# Start of ARTICLE

The right hon. Gentleman is perfectly entitled to that view, but it is not shared by the Select Committees that have considered the matter, including during the previous Parliament; it is not a view shared in the work by the FSA on what went wrong and the failure to conduct macro-prudential analysis; and it is not a view shared by almost everyone who has looked at the failures of the British regulatory system during the period in question. He is perfectly entitled to his view—I am not surprised that he holds it, given that he was responsible for creating the system—but if it is his view, he should have the courage to vote against our proposals to dismantle it.
That is the task that we are giving them. They must ensure that they have the necessary expertise and resources. The interim committee is looking across the piece—I will deal later with the role of regulating individual firms—but it is interesting that its two financial stability reports highlighted a specific financial instrument, the exchange-traded fund, and expressed concern about its rapid growth. I am not aware that the regulatory system that existed in 2006-07 spotted, for example, the rapid increase in the use of collateralised debt obligations. It did not warn about specific instruments and the growth in their use. The financial stability reports of the committee that we have already set up demonstrate an attention to particular complex market instruments and their potential systemic risks.

# End of ARTICLE
# Start of RAW DATA

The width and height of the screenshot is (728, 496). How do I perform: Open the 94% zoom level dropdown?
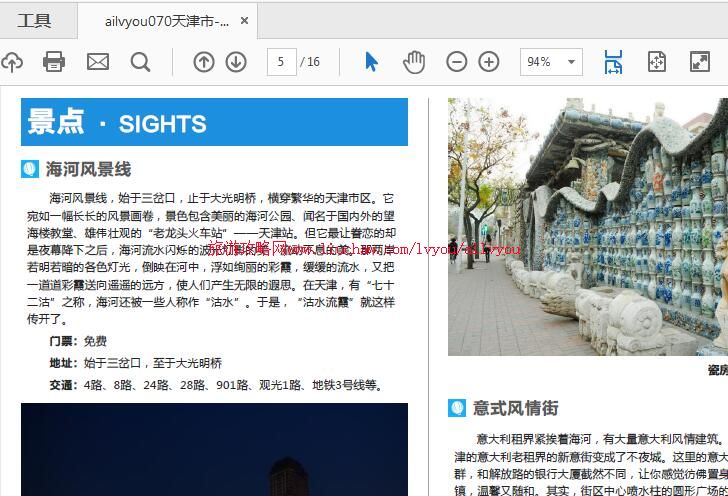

# End of RAW DATA

▶ [TASKS AND EXERCISES]
**a.** Reproduce the passage on financial regulation word for word, between "That is the" and "potential systemic risks.", inclusive.
**b.** Write what comes next in the passage on financial regulation, picking up after its final sentence.
None of the data is needed here.

▶ [RESULTS BY TASK]
**a.**
That is the task that we are giving them. They must ensure that they have the necessary expertise and resources. The interim committee is looking across the piece—I will deal later with the role of regulating individual firms—but it is interesting that its two financial stability reports highlighted a specific financial instrument, the exchange-traded fund, and expressed concern about its rapid growth. I am not aware that the regulatory system that existed in 2006-07 spotted, for example, the rapid increase in the use of collateralised debt obligations. It did not warn about specific instruments and the growth in their use. The financial stability reports of the committee that we have already set up demonstrate an attention to particular complex market instruments and their potential systemic risks.

**b.**
Will the Chancellor explain why, if the key is locating regulation in the central bank, those pressures before 2007 were not spotted by the US Federal Reserve, which was the central banker and the regulator? He is giving a very UK-specific analysis. What about all the other examples of central banks failing to spot these growing problems?
There are examples of central banks, such as the Canadian and Spanish central banks, which were much more aggressive in counter-cyclical regulation, and which felt empowered to make the decisions. In the United States—I am sure that the right hon. Gentleman has had conversations about this with the United States Treasury Secretary and the Federal Reserve chairman—things have been taken to the opposite extreme. There is a plethora of regulators—too many different regulators. The single biggest problem in the United States probably occurred in the insurance industry, in the American International Group. There was an insurance regulator based in one particular state and it was not something for which the Federal Reserve had a responsibility. Ben Bernanke has talked about the role of central banks, and I shall say something about his view later.
I think it right for us to create a Financial Policy Committee that is on a statutory footing. I have talked about the importance of its having external independent members who are able to provide market expertise and challenge received opinion, but I believe—and this may be something that we can tease out in Committee—that we should think about how we can get the balance right, and avoid conflicts of interest while also bringing in people with real expertise.
What makes the Financial Policy Committee that the Bill will establish such a radical departure in terms of policy making is that we are not only asking it to assess the risks throughout the financial system, but proposing to give it powerful tools with which to do something about those risks. The Monetary Policy Committee assesses the risks of inflation and whether it will overshoot or undershoot the target, and then alters interest rates as appropriate. The Financial Policy Committee will be given macro-prudential tools with which to hit the financial stability objectives set out in the Bill, and to reduce and remove systemic risks to the stability and resilience of the UK financial system.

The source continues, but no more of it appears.